Bill Hands grew up in Rutherford, NJ - which is about where the Meadowlands is/was - and was a multi-sport star in high school. His baseball and hoops got him to college and after a year at Ohio-Wesleyan and another at Fairley Dickinson in Jersey he was signed in '59 by the Giants. He struggled for a few years in the lower minors  - a combined 17-24 with a 4.90 ERA - but in '60 he had picked up a slider and in '62 he had it working well enough to go 14-12 with a 2.91 ERA in A ball. After an off '63 spent mostly in Triple A he recovered to have a good year at that level out of the pen in '64 followed by an excellent season - 17-6 with a 2.19 ERA - back in the rotation there in '65. After a couple games for San Francisco late in the season he was sent to the Cubs with Randy Hundley for Lindy McDaniel and Don Landrum in what would be a pretty good trade for Chicago.

In Chicago Hands continued his propensity as a slow starter and '66 was a more-or-less lost season but in '67 he improved nicely as a long man in the pen and spot starter, adding six saves to his record. The next year he got promoted to the rotation and had what would be sort of a signature year for him there: lots of homers given up (he led the league in '68 with 26) but for relatively little damage since he gave up very few walks. He was a groundball pitcher and the homers were generally results of non-breaking sliders. He joined Fergie Jenkins as a 20-game winner in '69, a year in which he continued to perform well down the stretch as his team collapsed around him. After a decline in innings in '72 he was sent to the Twins with Joe Decker for Dave LaRoche.

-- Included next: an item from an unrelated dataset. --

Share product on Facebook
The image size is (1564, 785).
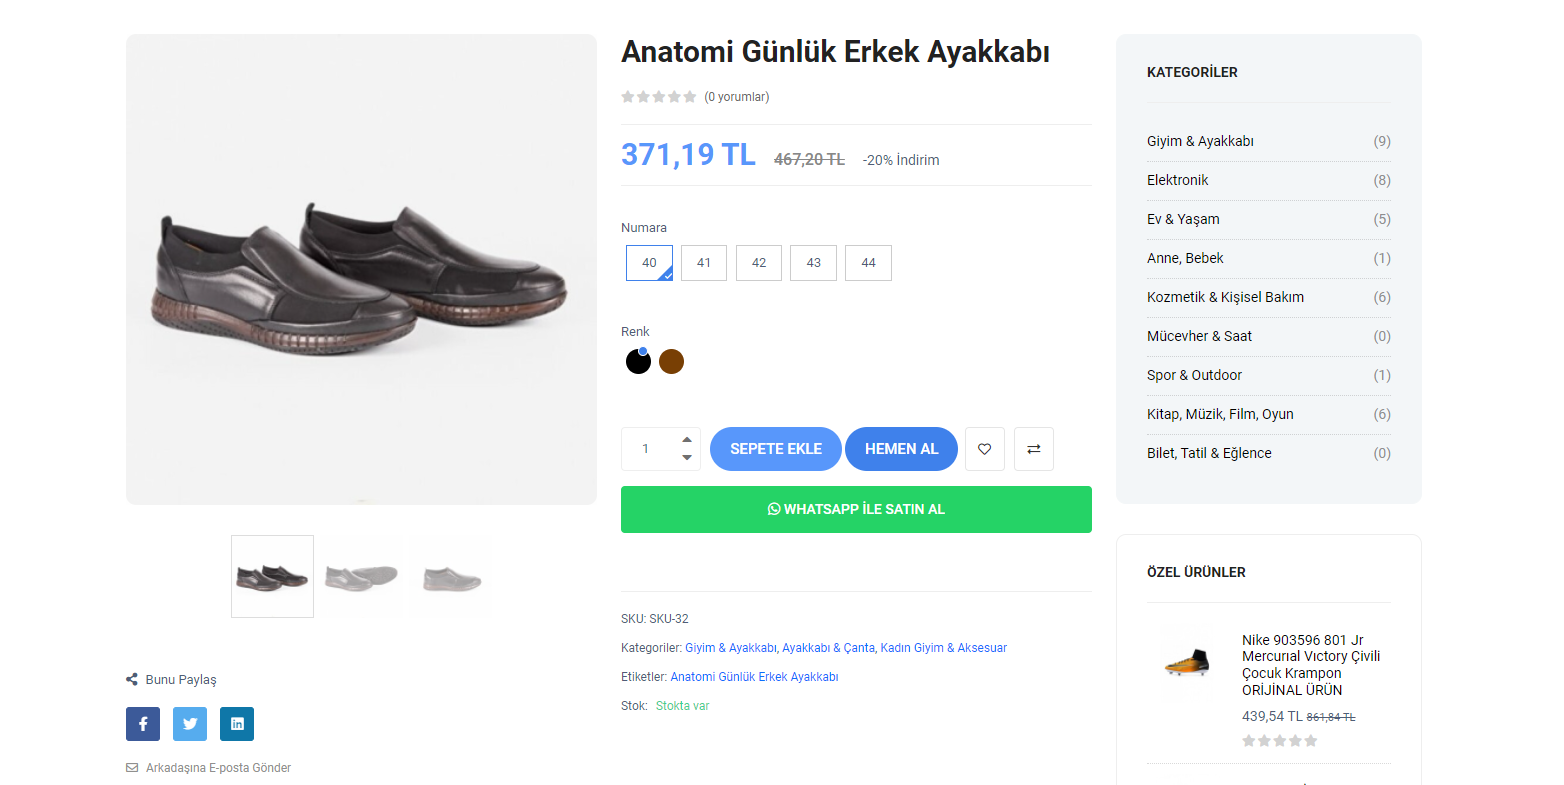tap(143, 724)
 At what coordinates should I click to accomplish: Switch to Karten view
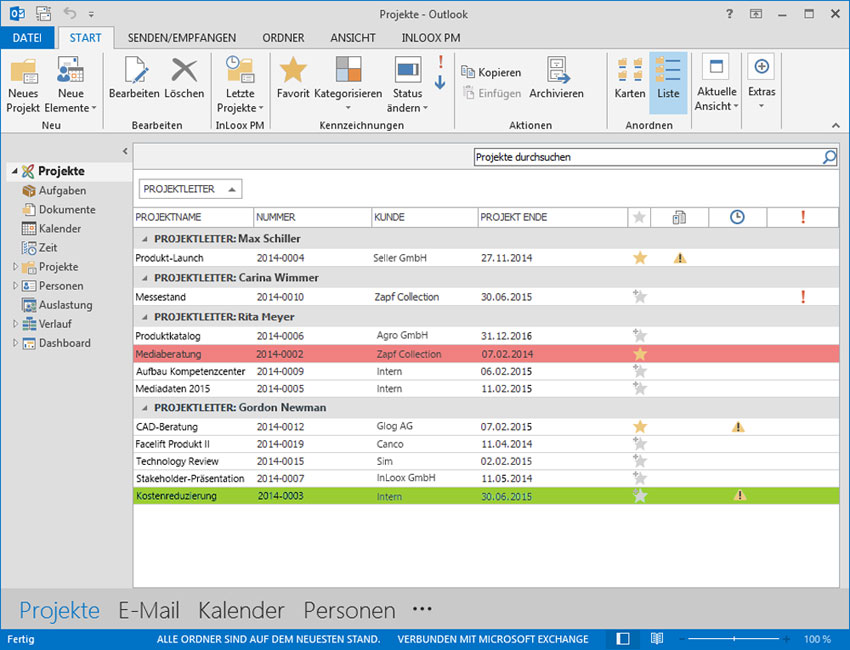629,70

In Minnesota Bill went back to being the long man/ spot starter in '73 and '74 - he had three saves each year - before he was nabbed off waivers by the Rangers late in '74. For Texas he had two excellent starts down the stretch and then a season in the rotation the following year where apparent back ailments contributed to him having only 18 starts with a 6-7 record and a 4.02 ERA. In early '76 he was sent to the Mets for George Stone but he never played again and finished with a record of 111-110 with a 3.35 ERA, 72 complete games, 17 shutouts, and 14 saves.

Hands had worked for oil companies during the off-season while he was playing which he continued to do after he retired. In '85 he bought a service station on Long Island and also started his own home delivery heating oil business, both of which did pretty well. As of 2006, according to an interview linked to here, he still showed up regularly at his station for work and has been a happy fisherman and golfer.

The two minor league seasons mentioned in the star bullets were by far Bill's best at that level. He'd better have enjoyed boating for all the fishing he did.

In 1973, on November 2 Bob Dylan began recording his first non-Columbia album. Dylan had gone free agent and the resulting album, "Planet Waves" would be his first to top the charts. In '74 on the same date, George Harrison became the first former Beatle to go on a world tour (with Billy Preston, among others). On the US charts, Stevie Wonder took over the top with "You Haven't Done Nothing."

As indicated above, these guys were both long-time Cubbies so this one's easy:

1. Hands and Ron Santo '66 to '72 Cubs.